When my mother became interested in genealogy, she was pleased to discover sea captains in the ancestry of both her and my father's history. It was not until after she had been gone for years and I began to look at her materials that I realized that there were separate histories through the grandmother's families as well as the grandfather families who supplied the names with which she began. The two sets of grandparents never met each other because of enmity on the part of my mother's warlike father who didn't approve of her marriage because my father kept insisting he was an atheist. So he said. More likely he just didn't want to give up my mother to any other man.
The point in this case is that each grandmother had a brother who fought in the Philippine War, the one in the sequence of wars after Spain finally gave up trying to be an empire since their own failed struggle to colonize the archipelago of islands just east of SE Asia countries. Their intentions of dominating the people were complicated by the indigenous people, who were semi-modern, then developing two sub-groups, a middle-class that didn't like to be pushed around, and an intense Catholic community with a Spanish flavor. When Spain became embroiled in a Mexico-based rivalry with the USA, the Philippines became a territory of the US, plunging into revolution.
Each of my grandmothers had a brother who fought in this war, the Vietnam of its time. They didn't know each other, were from different parts of the country, but were both badly damaged by what we now call PTSD. They became alcoholic. My mother remembers traveling past the Roseburg, Oregon, cemetery, probably riding in a wagon rather than an automobile, and seeing several men digging graves. Someone whispered that one of the men was her uncle. They did not acknowledge him nor did he give any sign of recognition to them.
I know even less about my paternal grandmother's brother except that his alcoholism made her a devoted member of the WCTU -- Women's Christian Temperance Union. This couple, Sam and Beulah Strachan, were self-described but non-churched Christians more involved in patriotism than theology. My mother's parents, John and Ethel Pinkerton, were conventional congregational members, but Ethel came from a warm and rather Universalist Baptist background and John was a political Presbyterian.
Again, the point is the dark stream of destruction that were a secret grief to the women of the generation at the shift from the 18th century to the 19th, the Edwardian period that included both Progressivism and the preceding rural small town culture.
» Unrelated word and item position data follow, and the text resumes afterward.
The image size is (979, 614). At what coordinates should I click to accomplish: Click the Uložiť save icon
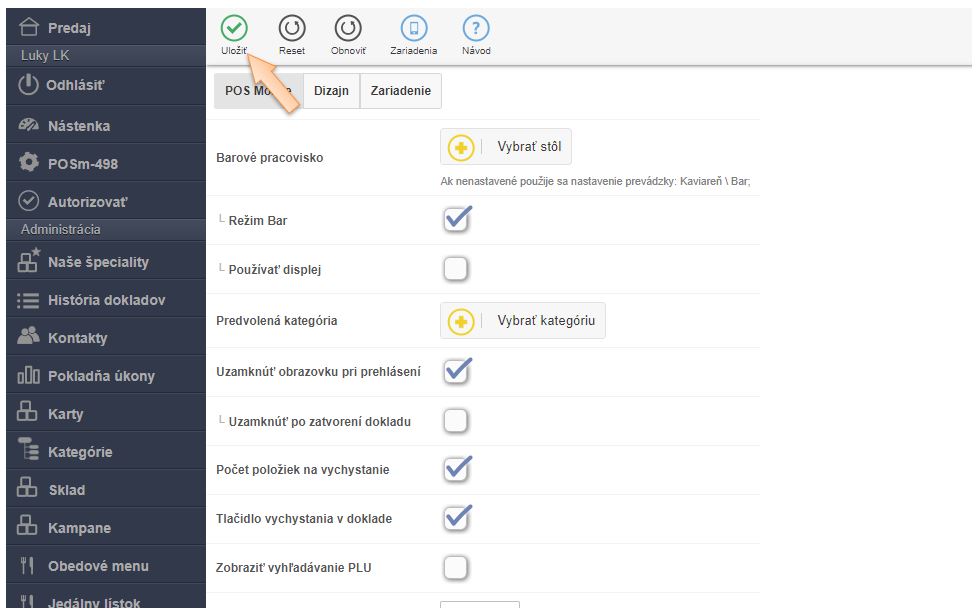234,29
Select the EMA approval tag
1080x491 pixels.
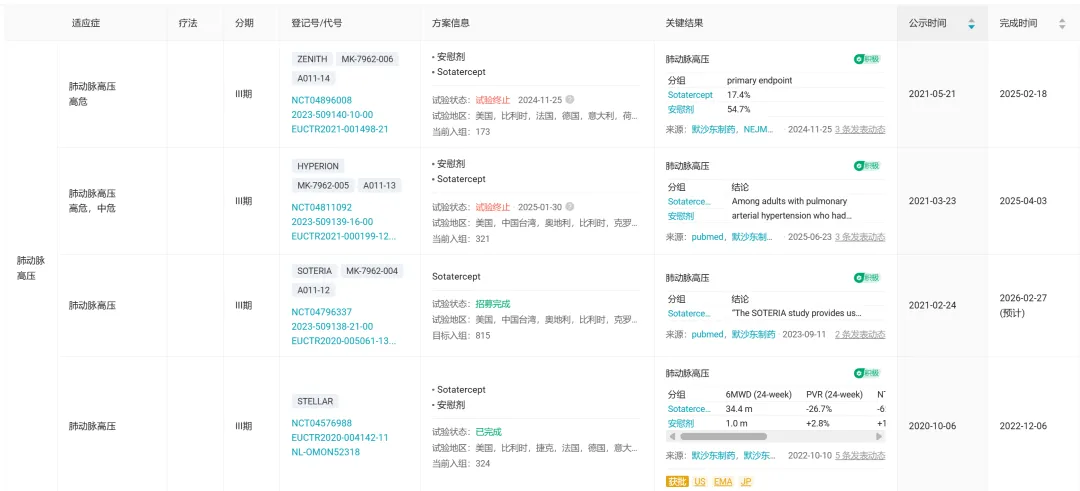pos(723,482)
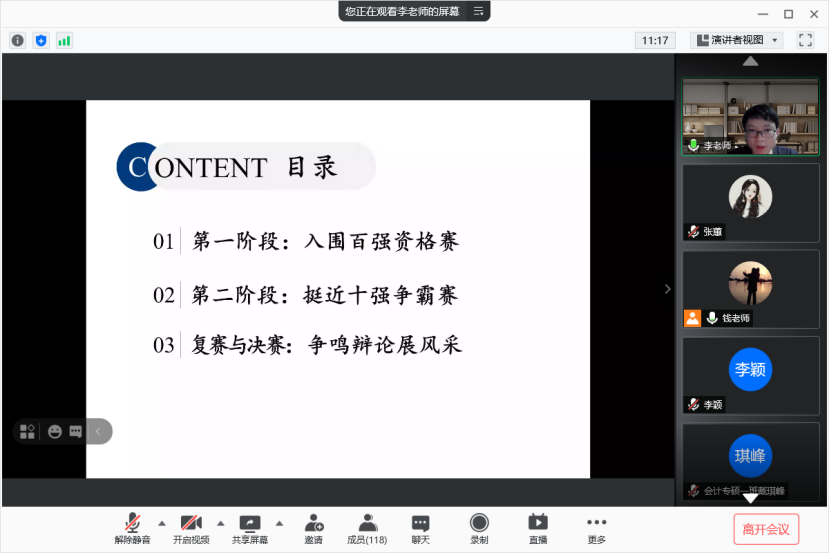
Task: Click 离开会议 leave meeting button
Action: (x=766, y=529)
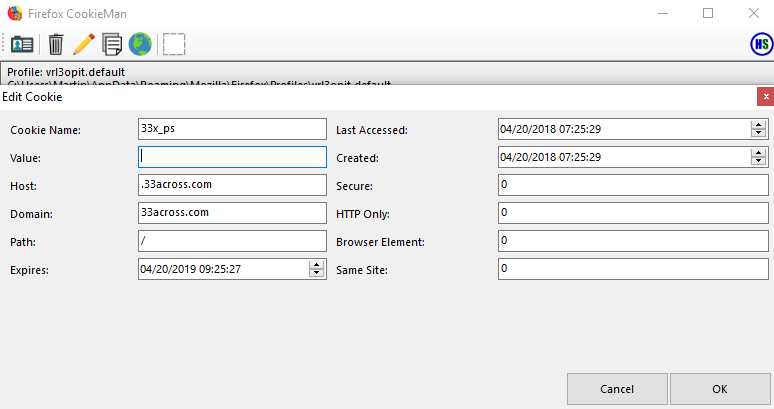Close the Edit Cookie dialog with red X
Image resolution: width=774 pixels, height=409 pixels.
click(x=766, y=97)
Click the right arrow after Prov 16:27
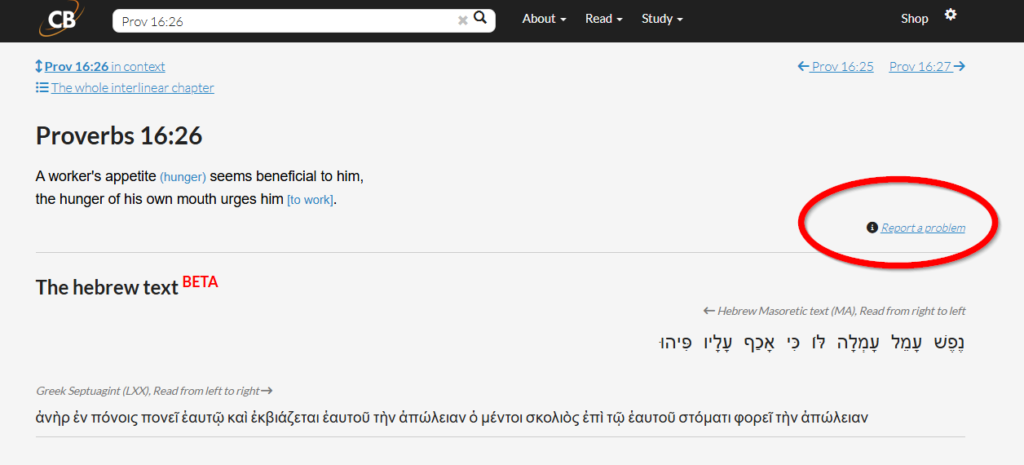 coord(959,67)
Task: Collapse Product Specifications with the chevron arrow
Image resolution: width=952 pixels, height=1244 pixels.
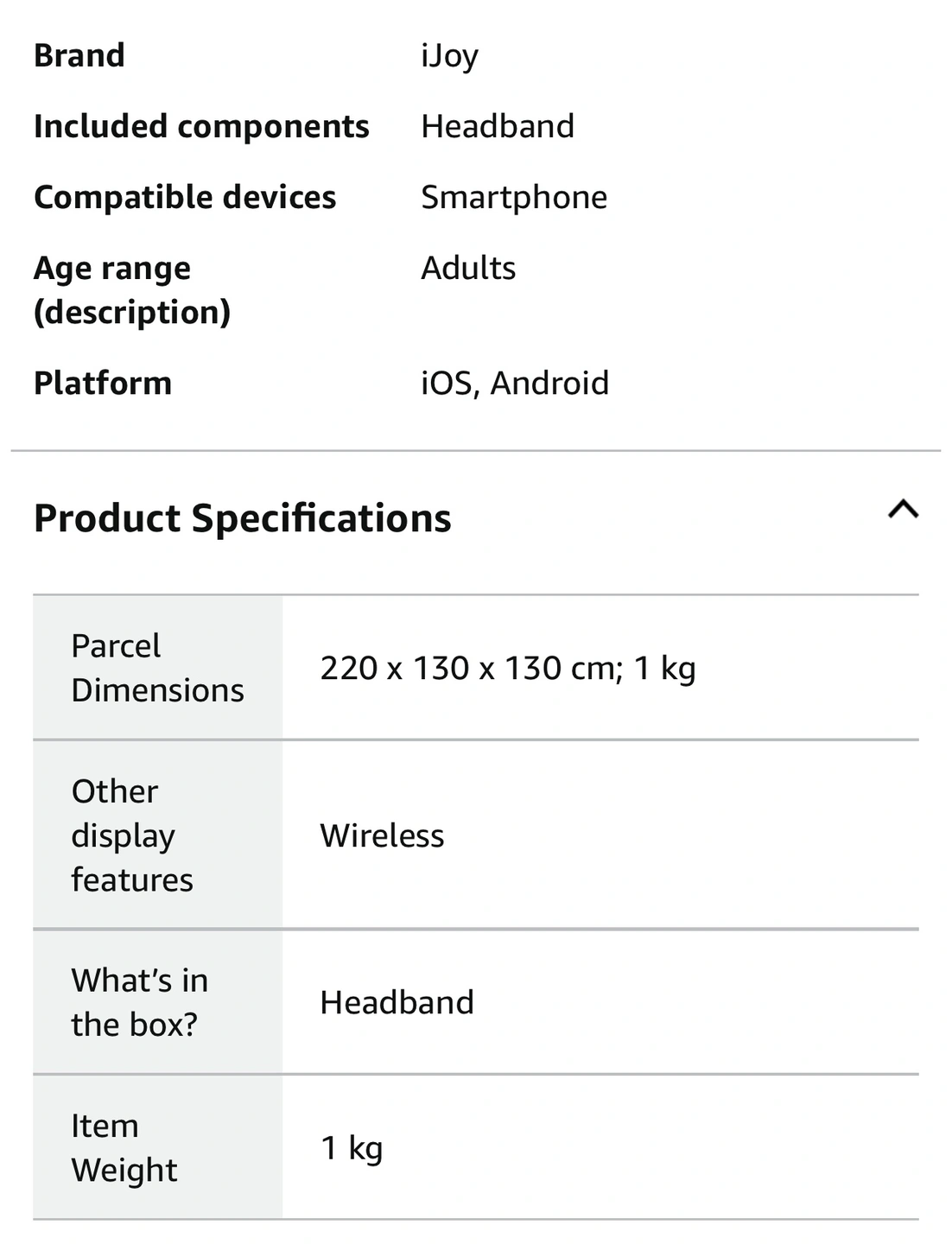Action: click(903, 510)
Those women were taught that the obligation of every man was to go to war for the country, while the duty of every woman was to have children so there would always be soldiers. We are just seeing the tail of all that, dragged offstage as though a remnant of a hideous reptile, a minotaur.
This is all pretty much covered-up by displays of sentiment and patriotism, poppies with their ironic darkness of opium addiction, and brass bands, the grand music of war. We celebrate the military, but not the empire's hunger that the military must defend. WWII meant that Japan seized the Philippines in 1942 and then the Allies drove out Japan in 1945 and set up an independent Philippine republic.
By then my parents and their sibs had little consciousness of where their uncles had fought and were deep into the recovery efforts after the WWII, which transformed the two worlds around the two oceans in ways that are just ending now. The treaty structures are failing. Men with mustaches want war so they can claim glory like their own ancestors. These are nuclear Victorian times.
Even in these days of designer drugs and meth labs in neighborhoods, alcohol remains one of the most significant and dangerous drugs. Recognition of this, determination to get drunk drivers off the highways, and the opiate of screen narratives celebrating violence and crime, have changed our youngsters. They no longer expect to be drafted and plan babies for their own reasons. Their scripts come in the dark as they sprawl on sofas.
On Memorial Day we are meant to remember other warriors in other times, but not those with allegiance to our enemies. Until now -- and even now in some circles -- that would be a form of treason or even heresy, because so much of nationalism gets tied to religion.
I want to remember two great-uncles, failures by some measures, "walking dead" killed in a colonizing war over irrelevant issues. War in tropics, war on islands, war with Asians, are nothing like the traditional European wars where the soldiers once met on a field to fight while the upper classes watched from a hill with parasols and telescopes. Nothing like the chariot wars of the early Biblical countries that left plains strewn with bones.
So my mother's uncle, gently raised in a pioneer family well-established in the luxurious economy of the Willamette Valley, and my father's uncle, also rural but in the tougher ag world of Dakota homesteaders, went to confront a people of a different kind, more devious, more desperate, more covert, and more willing to accept a very un-Protestant understanding of the world that justified and even celebrated torture, even self-torture as in the reenacted crucifixions every Easter, the merciless outlook that Europeans always deny they have and project onto others, esp. Asians.
A lot of people reflect on these dynamics and try to understand how to shut them down, but they don't think of the individual soldier who is dumped into a climate and culture he can barely survive, a challenge he can only meet if doped with booze, a method honored by many centuries of men who found boisterous relief or cherished blotto in it. Then there's the genetic vulnerability of some people, more men than women, a little knot of genes that gets various names and is kindled into destruction in some bodies. Veterans of wartime who only seemed to come home, but home wouldn't have them.